Innovation - BusinessWeek released its list of the world's most innovate companies. Here are the top 10 (2007 ranking / 2006 ranking)
Apple (1 / 1) - That iPod deal worked out pretty well for these guys, didn't it?
Google (2 / 2) - $500 a share and now this? Lucky bastards.
Toyota (3 / 4)
General Electric (4 / 6)
Microsoft (5 / 5) - I assume they got this for coming up with new ways to complicate operating systems
Procter & Gamble (6 / 7)
3M (7 / 3) - Who you ask? These are the folks that brought us Post-it Notes
Walt Disney (8 / 43)
IBM (9 / 10)
Sony (10 /13)
The Week
Israel - Israeli Prime Minister Ehud Almert's centrist coalition government was on the verge of collapse after a government report harshly criticized his leadership during last summer's war in Lebanon. The report said Olmert was guilty of "a serious failure in exercisinging judgment, responsibility and prudence." Polls show that two-thirds of Israelis want Olmert to step down. Just to be clear, this is not a typo. I'm talking about Israel's prime minister, not the head of some other country in the midst of a rather unpopular war.

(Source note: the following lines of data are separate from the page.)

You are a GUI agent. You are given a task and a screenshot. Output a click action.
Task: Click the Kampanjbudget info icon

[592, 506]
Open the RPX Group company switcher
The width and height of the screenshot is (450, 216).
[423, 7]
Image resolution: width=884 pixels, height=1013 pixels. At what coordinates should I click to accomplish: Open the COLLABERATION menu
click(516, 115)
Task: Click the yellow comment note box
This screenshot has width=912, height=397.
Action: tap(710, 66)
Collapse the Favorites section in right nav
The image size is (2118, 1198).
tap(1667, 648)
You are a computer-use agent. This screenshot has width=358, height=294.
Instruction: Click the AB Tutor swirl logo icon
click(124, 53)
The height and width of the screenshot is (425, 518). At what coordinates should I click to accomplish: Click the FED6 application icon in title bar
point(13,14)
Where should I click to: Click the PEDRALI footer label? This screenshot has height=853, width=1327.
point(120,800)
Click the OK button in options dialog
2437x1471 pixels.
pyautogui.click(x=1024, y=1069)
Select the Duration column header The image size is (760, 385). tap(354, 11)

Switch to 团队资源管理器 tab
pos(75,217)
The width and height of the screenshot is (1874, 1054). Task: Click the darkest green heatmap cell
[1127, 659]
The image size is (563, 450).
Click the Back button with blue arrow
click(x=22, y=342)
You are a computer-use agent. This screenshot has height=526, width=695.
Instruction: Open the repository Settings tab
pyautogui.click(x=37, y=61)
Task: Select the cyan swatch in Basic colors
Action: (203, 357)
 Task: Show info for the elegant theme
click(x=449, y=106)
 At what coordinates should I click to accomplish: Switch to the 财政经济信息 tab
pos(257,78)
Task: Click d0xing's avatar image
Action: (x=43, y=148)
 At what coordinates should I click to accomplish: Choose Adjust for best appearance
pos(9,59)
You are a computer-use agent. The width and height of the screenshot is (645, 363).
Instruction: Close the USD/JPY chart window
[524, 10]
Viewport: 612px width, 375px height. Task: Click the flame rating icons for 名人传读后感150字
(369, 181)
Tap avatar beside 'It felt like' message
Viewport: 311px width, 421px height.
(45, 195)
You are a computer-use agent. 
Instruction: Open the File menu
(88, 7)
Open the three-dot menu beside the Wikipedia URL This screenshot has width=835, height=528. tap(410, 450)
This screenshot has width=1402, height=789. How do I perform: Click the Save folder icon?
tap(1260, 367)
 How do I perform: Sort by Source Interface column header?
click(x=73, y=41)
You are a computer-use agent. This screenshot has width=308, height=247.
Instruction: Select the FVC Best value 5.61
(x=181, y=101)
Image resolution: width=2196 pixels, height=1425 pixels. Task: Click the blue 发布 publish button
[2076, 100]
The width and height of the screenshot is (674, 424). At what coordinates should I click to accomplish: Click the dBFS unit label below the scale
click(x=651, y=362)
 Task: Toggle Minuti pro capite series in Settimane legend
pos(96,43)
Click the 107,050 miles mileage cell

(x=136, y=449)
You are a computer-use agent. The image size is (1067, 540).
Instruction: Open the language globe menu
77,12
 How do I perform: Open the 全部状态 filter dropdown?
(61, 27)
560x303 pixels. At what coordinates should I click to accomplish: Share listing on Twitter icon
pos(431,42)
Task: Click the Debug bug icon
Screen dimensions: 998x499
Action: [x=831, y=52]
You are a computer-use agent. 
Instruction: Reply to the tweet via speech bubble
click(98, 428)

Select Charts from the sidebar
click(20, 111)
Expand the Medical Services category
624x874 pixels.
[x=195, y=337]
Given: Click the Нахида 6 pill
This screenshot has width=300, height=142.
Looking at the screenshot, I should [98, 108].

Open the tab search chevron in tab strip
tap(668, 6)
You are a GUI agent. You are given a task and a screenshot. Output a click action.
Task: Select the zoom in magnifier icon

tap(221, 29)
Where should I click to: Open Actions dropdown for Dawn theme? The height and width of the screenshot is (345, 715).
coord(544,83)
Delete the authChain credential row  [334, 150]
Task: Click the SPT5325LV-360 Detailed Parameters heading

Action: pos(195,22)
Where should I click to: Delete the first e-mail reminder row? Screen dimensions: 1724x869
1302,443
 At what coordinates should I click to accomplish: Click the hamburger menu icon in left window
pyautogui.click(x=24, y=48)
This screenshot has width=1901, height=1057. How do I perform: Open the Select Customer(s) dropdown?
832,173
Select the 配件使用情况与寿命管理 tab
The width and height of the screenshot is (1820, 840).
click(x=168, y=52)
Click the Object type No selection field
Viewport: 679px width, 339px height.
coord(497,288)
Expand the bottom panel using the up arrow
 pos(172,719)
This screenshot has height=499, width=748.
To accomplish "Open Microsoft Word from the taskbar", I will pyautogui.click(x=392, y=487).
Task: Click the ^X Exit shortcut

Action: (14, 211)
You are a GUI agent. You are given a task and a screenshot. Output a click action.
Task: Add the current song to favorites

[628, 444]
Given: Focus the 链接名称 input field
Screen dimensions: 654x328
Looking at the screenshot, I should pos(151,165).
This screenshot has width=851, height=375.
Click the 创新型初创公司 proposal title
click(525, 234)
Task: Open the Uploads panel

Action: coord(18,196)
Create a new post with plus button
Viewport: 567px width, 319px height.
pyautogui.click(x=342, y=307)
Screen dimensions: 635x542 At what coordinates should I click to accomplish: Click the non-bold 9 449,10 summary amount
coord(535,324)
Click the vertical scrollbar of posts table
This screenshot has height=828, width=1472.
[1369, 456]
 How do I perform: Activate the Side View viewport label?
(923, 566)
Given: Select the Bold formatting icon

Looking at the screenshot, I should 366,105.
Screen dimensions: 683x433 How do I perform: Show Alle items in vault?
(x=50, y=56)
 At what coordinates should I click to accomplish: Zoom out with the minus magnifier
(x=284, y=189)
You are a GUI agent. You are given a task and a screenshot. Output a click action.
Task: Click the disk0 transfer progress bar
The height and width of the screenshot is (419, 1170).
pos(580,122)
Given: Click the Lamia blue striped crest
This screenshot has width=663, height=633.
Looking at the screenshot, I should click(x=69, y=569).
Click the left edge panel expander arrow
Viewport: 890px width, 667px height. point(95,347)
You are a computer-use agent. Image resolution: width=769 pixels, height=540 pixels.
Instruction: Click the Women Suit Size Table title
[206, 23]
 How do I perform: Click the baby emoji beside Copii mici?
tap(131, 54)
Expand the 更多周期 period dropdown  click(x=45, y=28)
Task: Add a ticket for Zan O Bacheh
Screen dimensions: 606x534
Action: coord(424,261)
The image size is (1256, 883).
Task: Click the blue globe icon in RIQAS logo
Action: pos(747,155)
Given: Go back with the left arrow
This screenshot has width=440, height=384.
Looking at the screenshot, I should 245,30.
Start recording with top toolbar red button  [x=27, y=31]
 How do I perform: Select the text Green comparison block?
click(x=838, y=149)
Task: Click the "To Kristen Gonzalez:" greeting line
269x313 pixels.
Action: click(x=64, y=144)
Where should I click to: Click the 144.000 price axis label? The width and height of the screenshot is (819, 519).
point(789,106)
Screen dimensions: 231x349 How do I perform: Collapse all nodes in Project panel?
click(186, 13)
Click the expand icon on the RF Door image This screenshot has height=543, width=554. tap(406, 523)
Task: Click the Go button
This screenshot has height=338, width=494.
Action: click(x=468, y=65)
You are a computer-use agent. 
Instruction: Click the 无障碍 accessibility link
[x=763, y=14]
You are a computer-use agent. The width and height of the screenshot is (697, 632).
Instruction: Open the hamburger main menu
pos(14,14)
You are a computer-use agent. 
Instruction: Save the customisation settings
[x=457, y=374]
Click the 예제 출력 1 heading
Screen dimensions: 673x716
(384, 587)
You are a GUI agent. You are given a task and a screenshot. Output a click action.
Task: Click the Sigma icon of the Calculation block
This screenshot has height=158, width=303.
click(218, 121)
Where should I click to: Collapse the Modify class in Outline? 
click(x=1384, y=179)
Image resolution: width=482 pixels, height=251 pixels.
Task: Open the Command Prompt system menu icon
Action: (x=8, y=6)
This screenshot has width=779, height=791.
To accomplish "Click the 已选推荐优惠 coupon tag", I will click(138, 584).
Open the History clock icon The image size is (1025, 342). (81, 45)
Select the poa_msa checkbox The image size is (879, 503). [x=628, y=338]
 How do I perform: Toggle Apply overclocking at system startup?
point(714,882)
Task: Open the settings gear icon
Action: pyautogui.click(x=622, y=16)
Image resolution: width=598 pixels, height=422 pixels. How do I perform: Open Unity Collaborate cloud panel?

France - No one has a more negative view of the French than the French themselves according to a recnet poll conducted by a French television network. 44% of Frenchmen and women say they hold a negative view of the French, compared with 38% of Americans who hold the Frech in low esteem (I suppose that's one way of saying it). 14% of Germans, 25% of Italians, 29% of Spaniards and 33% of Britons think poorly of the French. I'm not saying its right to hate the French, its just that they make it so easy to do so.
Dishonesty - The dean of admissions at MIT resigned last week after acknowledging that she fabricated her educational credentials. When she first applied for a post at MIT in 1979, she falsely claimed to have degrees from 3 different institutions. she never corrected the record as she moved up the ranks of academia and has received national acclaim for her campaign urging high school students not to stress themselves out building up impressive resumes for college. Here's a classic case of 'do as I say, not as I do.' You have to give the broad credit though. Sure she lied to get the job (like that's never happened before), but it certainly appears as if she advanced on her own merits.